Shoppers are able to use Klarna at around 3,500 UK shops, with the company partnering with household names like Asos, H&M, JD Sports, Missguided and Topshop. 

Klarna said the average pay later customer in Britain used it 8.6 times in 2018, while its global sales increased 36 per cent year-on-year last year.

Klarna’s sales pitch to retailers is that it makes shoppers spend more – and more often – while offering its users different ways of going shopping before payday. 

Its primary service allows users to pay for items up to a month after they’ve bought them, a service it claims comes with no interest rates, fees or charges, or formal credit applications.

However, non-payment will likely harm your credit score and Klarna will pass you onto debt collectors if you don’t pay after a certain period – usually 120 days after your initial deadline.

In order to use the service you just need a UK bank account and address, your date of birth and to be over 18.

It also comes with a ‘Slice It’ option, offered at a smaller number of retailers. This allows customers the opportunity to spread the cost of a payment into separate monthly payments. 

This does require a hard credit check and credit agreement, and includes an interest rate of 18.9 per cent – which will be added to your bill if you don’t make the interest-saver payments.

Finally, it offers a ‘Slice it in Three’ option, available at the likes of Dorothy Perkins and JD Sports, which allows shoppers to split a purchase into three equal payments. 

Klarna said retailers saw a 55 per cent increase in the average value of each online order after adopting it.

Luke Griffiths, UK general manager of Klarna, said: ‘2018 has been a phenomenal year for us. 

‘Klarna has led the market in establishing an entirely new category with “pay later” that has proved hugely popular with today’s savvy consumers expecting more flexible, personalised and intuitive ways to shop.

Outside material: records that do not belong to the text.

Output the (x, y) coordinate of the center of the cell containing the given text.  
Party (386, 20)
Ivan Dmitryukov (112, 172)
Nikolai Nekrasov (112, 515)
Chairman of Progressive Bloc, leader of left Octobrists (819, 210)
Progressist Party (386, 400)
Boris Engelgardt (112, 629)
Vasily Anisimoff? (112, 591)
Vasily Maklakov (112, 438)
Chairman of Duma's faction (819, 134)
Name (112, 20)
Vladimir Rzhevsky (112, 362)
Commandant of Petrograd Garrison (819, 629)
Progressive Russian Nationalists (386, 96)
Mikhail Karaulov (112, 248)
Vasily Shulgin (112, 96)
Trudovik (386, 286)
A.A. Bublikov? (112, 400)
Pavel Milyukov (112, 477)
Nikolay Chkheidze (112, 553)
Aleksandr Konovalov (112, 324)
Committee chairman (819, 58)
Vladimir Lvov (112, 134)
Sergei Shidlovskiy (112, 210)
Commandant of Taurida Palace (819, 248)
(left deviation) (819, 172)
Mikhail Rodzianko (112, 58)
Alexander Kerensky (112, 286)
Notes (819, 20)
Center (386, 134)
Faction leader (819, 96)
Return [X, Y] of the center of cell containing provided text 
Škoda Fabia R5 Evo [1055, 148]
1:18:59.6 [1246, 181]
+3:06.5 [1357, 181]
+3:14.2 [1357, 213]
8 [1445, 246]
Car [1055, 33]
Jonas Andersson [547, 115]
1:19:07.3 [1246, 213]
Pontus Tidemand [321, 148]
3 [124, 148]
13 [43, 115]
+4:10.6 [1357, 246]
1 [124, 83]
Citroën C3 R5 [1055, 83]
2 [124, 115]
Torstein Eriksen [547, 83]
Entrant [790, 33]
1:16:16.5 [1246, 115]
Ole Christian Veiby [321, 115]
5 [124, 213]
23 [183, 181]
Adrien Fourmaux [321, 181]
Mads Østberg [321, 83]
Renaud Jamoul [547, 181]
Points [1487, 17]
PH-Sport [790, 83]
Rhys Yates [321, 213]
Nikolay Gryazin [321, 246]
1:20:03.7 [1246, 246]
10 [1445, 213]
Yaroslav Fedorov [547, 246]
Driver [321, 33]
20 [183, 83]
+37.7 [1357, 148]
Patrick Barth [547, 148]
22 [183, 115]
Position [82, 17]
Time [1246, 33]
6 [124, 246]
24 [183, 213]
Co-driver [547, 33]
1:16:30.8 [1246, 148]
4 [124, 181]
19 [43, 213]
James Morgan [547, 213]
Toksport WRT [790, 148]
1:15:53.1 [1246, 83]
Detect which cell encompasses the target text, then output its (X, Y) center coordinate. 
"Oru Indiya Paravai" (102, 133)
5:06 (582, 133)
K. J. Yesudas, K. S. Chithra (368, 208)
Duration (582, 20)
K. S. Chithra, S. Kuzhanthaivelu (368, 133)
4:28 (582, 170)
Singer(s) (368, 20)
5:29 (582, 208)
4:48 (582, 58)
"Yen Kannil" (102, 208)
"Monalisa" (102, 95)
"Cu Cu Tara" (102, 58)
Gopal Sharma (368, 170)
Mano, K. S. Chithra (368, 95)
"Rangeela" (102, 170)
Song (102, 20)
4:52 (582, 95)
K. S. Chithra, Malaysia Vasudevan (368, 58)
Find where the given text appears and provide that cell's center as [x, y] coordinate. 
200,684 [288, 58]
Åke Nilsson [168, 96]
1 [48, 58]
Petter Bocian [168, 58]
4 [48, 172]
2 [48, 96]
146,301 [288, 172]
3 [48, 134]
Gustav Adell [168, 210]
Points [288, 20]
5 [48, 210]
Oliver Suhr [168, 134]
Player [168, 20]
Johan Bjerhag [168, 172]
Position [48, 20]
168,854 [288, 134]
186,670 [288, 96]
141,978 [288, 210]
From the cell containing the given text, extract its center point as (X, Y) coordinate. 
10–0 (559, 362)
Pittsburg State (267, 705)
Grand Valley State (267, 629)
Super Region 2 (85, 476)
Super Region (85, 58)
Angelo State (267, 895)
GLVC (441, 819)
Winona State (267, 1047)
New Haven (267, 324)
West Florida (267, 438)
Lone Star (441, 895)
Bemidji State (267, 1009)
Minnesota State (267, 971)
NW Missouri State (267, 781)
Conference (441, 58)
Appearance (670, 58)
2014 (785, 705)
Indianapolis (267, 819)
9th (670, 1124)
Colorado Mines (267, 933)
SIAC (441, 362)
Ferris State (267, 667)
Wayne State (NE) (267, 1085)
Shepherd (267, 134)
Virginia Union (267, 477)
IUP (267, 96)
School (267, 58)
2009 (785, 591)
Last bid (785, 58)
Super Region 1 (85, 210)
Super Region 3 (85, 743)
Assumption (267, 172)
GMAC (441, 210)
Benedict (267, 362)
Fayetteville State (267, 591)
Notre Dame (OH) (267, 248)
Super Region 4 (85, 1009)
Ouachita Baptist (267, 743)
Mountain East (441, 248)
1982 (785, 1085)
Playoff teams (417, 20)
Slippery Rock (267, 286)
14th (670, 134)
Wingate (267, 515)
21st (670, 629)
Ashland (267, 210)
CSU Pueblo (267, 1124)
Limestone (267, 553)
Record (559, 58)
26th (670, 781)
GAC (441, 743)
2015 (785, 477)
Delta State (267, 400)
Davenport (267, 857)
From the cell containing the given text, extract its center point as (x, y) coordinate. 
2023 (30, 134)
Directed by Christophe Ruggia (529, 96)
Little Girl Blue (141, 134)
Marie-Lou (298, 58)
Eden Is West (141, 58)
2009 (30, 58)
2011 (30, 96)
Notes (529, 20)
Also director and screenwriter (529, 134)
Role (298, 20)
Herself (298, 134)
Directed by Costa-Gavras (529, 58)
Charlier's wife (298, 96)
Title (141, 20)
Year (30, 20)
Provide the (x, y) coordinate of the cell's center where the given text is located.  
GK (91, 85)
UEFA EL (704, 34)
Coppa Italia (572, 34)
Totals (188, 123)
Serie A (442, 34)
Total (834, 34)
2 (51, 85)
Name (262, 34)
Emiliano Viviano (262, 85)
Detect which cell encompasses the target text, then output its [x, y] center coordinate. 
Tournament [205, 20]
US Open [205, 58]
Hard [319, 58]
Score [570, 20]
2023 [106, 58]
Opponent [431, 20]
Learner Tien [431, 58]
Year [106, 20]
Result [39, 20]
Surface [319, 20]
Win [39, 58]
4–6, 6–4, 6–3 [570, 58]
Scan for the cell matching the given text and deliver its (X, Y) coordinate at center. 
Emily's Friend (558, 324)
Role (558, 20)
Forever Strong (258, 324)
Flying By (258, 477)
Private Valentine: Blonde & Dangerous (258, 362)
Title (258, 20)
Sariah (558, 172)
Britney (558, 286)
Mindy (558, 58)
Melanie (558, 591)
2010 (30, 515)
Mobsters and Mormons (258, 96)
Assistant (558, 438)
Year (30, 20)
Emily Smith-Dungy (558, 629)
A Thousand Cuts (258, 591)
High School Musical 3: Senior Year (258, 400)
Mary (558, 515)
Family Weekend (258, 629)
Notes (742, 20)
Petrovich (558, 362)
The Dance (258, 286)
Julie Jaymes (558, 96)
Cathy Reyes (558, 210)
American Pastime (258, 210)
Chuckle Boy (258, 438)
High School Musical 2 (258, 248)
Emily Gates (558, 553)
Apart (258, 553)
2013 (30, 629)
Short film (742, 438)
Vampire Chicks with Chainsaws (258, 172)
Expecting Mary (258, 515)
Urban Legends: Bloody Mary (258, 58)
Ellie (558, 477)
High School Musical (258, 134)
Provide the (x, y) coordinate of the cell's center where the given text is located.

‘As a result, in response to demand from customers, we’ve seen a significant rise in the number of retailers adopting Klarna solutions in the last 12 months. 

‘The UK has significantly contributed to Klarna’s global growth with new merchants and heightened consumer usage, which have increased our UK footprint dramatically.

‘This winning formula will support our continued success through 2019 and beyond.’

Globally, Klarna said it attracted 26million new users and 14,498 new merchants last year. 

Despite its impressive growth figures, its operating profit in 2018 was just £13.5million. The fintech is yet to go public but was valued at nearly £2billion in 2017.

This is Money previously covered Klarna in detail at the start of this year, including whether it’s a potential debt trap.

Meanwhile, we also covered a similar service – Laybuy – that has partnered with retailer Footasylum after arriving from its native New Zealand.